§ **SUPPLIED TEXT**
** start **
Blockbuster Raphael Exhibition Is Most Highly Attended Exhibition at The Metropolitan Museum of Art New York Since 2018

Installation view of Raphael: Sublime Poetry, on view March 29–June 28, 2026 at The Metropolitan Museum of Art. Photo by Rebecca Schear

Last chance to see Raphael: Sublime Poetry at The Metropolitan Museum of Art in New York before the blockbuster exhibition finishes its run on June 28. An extraordinary average of 6,500 visitors per day have seen the exhibition, making it the Museum’s highest-attended exhibition since 2018. It is also among the Museum’s most visited shows of the past 10 years, behind only Michelangelo: Divine Draftsman and Designer (2017–2018), also curated by Carmen Bambach, and Heavenly Bodies: Fashion and the Catholic Imagination (2018). To date, Raphael has received a total of over 460,000 visitors.

With 237 works—over 170 by Raphael’s own hand—this is the first comprehensive, international loan exhibition in the United States on Raphael (Raffaello di Giovanni Santi; 1483–1520), considered one of the greatest artists of all time. This once-in-a-lifetime show unites drawings, paintings, tapestries, and decorative arts from public and private collections around the world to offer a fresh perspective on a defining figure of the Italian Renaissance, presenting his renowned masterpieces alongside rarely seen treasures to reveal an extraordinarily creative mind.

Installation view of Raphael: Sublime Poetry. On view March 29-June 28, 2026 at The Metropolitan Museum of Art. Photo by  Eileen Travell, Courtesy of The Met

Raphael: Sublime Poetry is the first comprehensive, international loan exhibition in the United States on Raphael (Raffaello di Giovanni Santi; 1483–1520), considered one of the greatest artists of all time. This landmark exhibition explores the full breadth of his life and career, from his origins in Urbino to his prolific years in Florence, where he began to emerge as a peer to Leonardo da Vinci and Michelangelo, to his final decade at the papal court in Rome. Bringing together more than 200 works, including over 170 of Raphael’s most important drawings, paintings, tapestries, and decorative arts from public and private collections around the world, the exhibition offers a fresh perspective on this defining figure of the Italian Renaissance, presenting his renowned masterpieces alongside rarely seen treasures to reveal an extraordinarily creative mind.

Raphael (Raffaello di Giovanni Santi; 1483–1520). Portrait of a Young Woman with a Unicorn (Laura Orsini della Rovere?), 1505–6. Oil on wood panel, transferred to canvas, glued to a wood support. 26 3/8 × 22 1/16 in. (67 × 56 cm). Galleria Borghese, Rome (371)
** end **
§ **DATA**
** start **
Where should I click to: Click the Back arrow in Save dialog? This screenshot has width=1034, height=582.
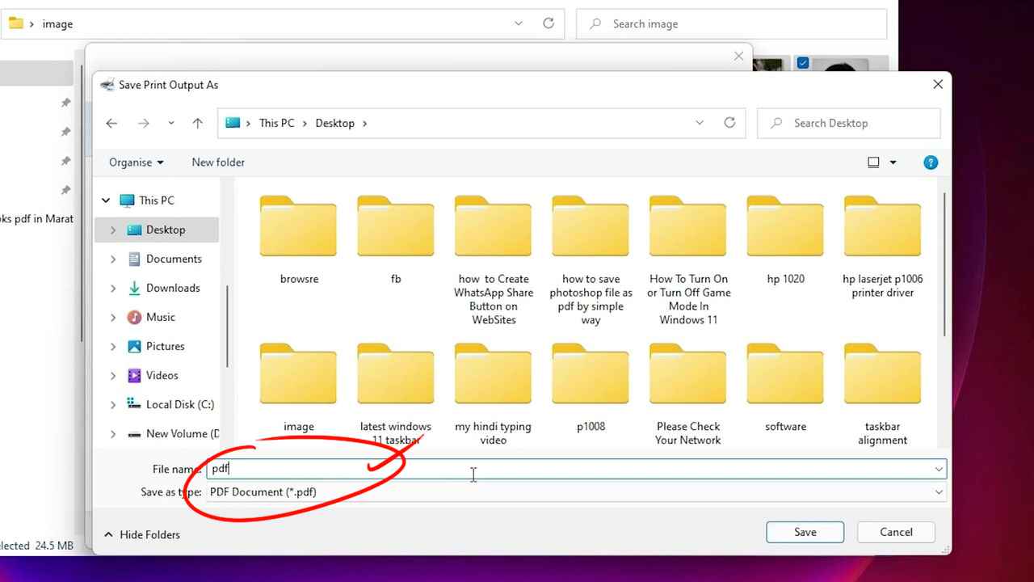pyautogui.click(x=111, y=123)
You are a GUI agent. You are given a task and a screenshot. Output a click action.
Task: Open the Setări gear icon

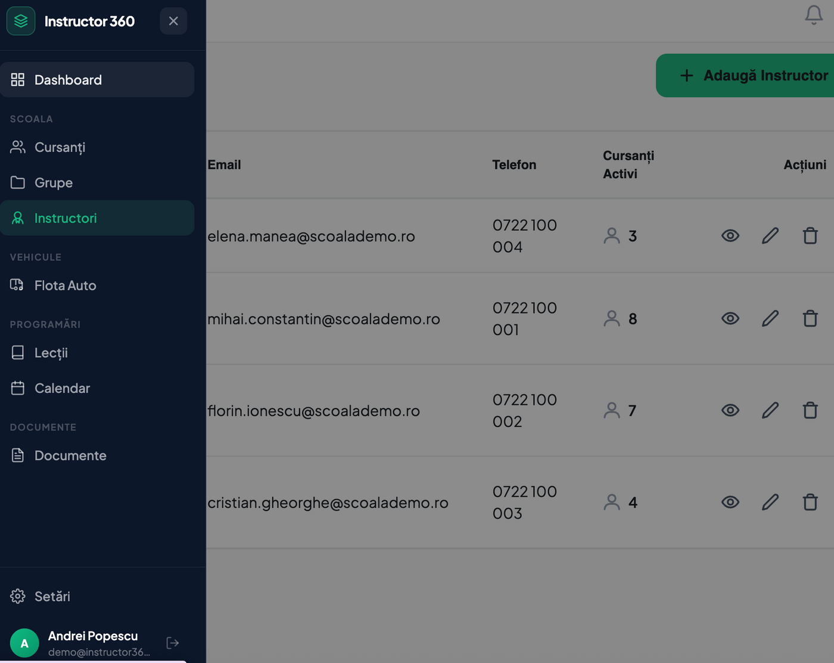pos(17,596)
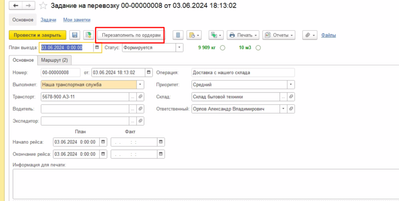399x201 pixels.
Task: Click Перезаполнить по ордерам button
Action: 131,35
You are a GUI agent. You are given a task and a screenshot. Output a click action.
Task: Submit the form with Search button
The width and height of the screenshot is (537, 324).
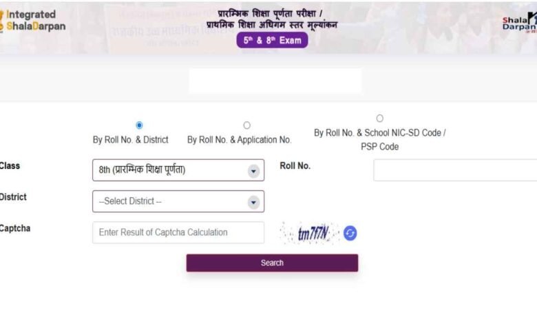pos(272,263)
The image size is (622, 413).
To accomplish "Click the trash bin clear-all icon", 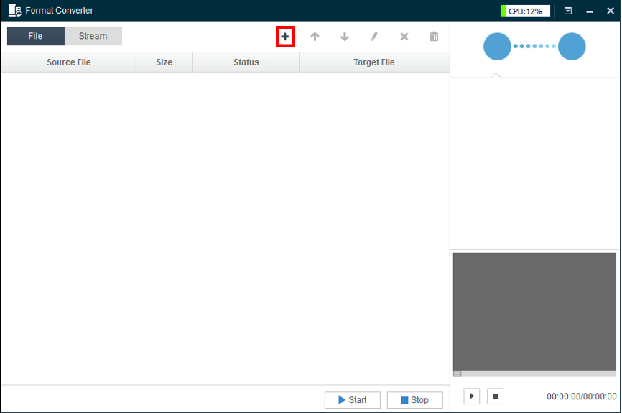I will pyautogui.click(x=434, y=37).

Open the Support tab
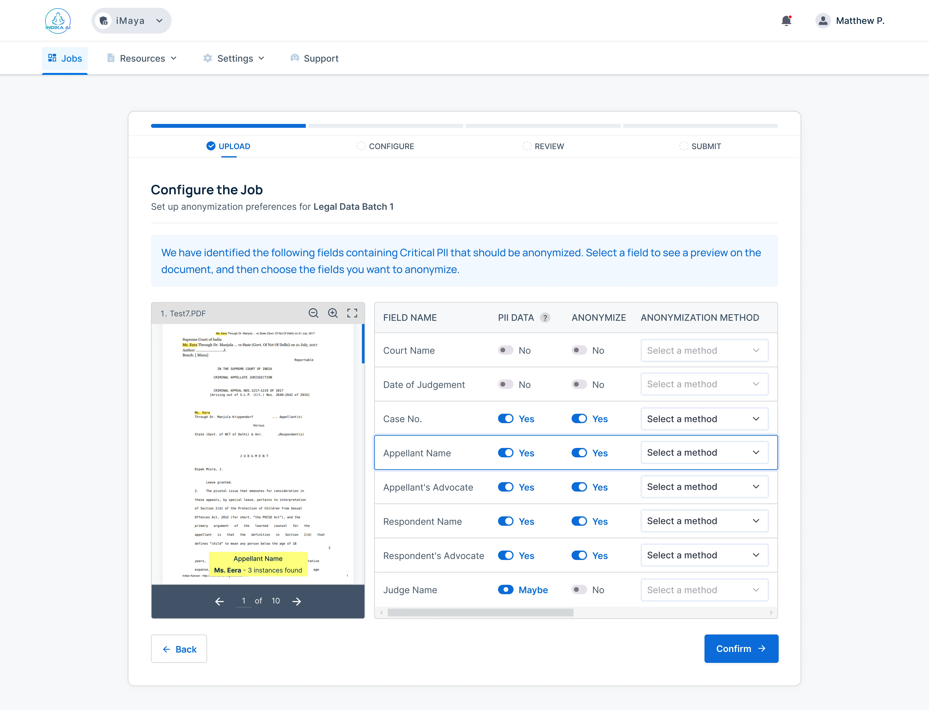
** end **
§ **ACTIONS TO TAKE**
1 > Answer these questions using the text about the Raphael exhibition:
(a) What is the average number of visitors per day?
(b) How many works does the exhibition include?
(c) Which collection holds Portrait of a Young Woman with a Unicorn?
2 > Write the next part of the text about the Raphael exhibition, picking up right after its final line.
The records are taken from a different source than the text about the Raphael exhibition.

§ **RESULTS OF THE TASKS**
1 >
(a) 6,500
(b) 237
(c) Galleria Borghese, Rome

2 >
This unprecedented exhibition offers a groundbreaking look at the brilliance and legacy of Raphael, a true titan of the Italian Renaissance. Visitors will have an exceptionally rare opportunity to experience the breathtaking range of his creative genius through some of the artist’s most iconic and seldom loaned works from around the globe—many never before shown together.”   Max Hollein, The Met’s Marina Kellen French Director and Chief Executive Officer

Installation view of Raphael: Sublime Poetry, on view March 29–June 28, 2026 at The Metropolitan Museum of Art. Photo by Eileen Travell, Courtesy of The Met

The seven-year journey of putting together this exhibition has been an extraordinary chance to reframe my understanding of this monumental artist. It is a thrilling opportunity to engage with his unique artistic personality through the visual power, intellectual depth, and tenderness of his imagery.”  Carmen Bambach, the Marica F. and Jan T. Vilcek Curator in The Met’s Department of Drawings and Prints



Raphael (Raffaello di Giovanni Santi) (Italian, 1483–1520). The Virgin and Child with Infant Saint John the Baptist in a Landscape (The Alba Madonna) ca. 1509-11

Among the highlights are The Virgin and Child with Infant Saint John the Baptist in a Landscape (The Alba Madonna), from the National Gallery of Art, one of the most emblematic examples of Raphael’s mastery over High Renaissance ideals of harmony and classical beauty, which will be united with his preparatory drawings from the Museum of Fine Arts, Lille, and Portrait of Baldassarre Castiglione, now in the Louvre, widely regarded as one of the greatest portraits of the High Renaissance.

Lenders include the Accademia Carrara (Bergamo), Albertina (Vienna), Ashmolean Museum (Oxford), British Museum (London), Galleria Borghese (Rome), Gallerie Nazionali di Arte Antica di Palazzo Barberini-Corsini (Rome), The Duke of Devonshire and Trustees of the Chatsworth Settlement (Chatsworth), Galleria Nazionale delle Marche (Urbino), Galleria Nazionale dell’Umbria (Perugia), Kupferstichkabinett (Berlin), Louvre (Paris), Fondazione Brescia Musei (Brescia), National Gallery (London), National Gallery of Art (Washington, D.C.), Museo e Real Bosco di Capodimonte, Palais des Beaux-Arts (Lille), Patrimonio Nacional de España (Madrid), Pinacoteca Comunale of Città di Castello, Pinacoteca Nazionale (Bologna), Prado (Madrid), Städel Museum (Frankfurt), Museum of Fine Arts (Budapest), Gallerie degli Uffizi (Florence), and the Vatican Museums, among others.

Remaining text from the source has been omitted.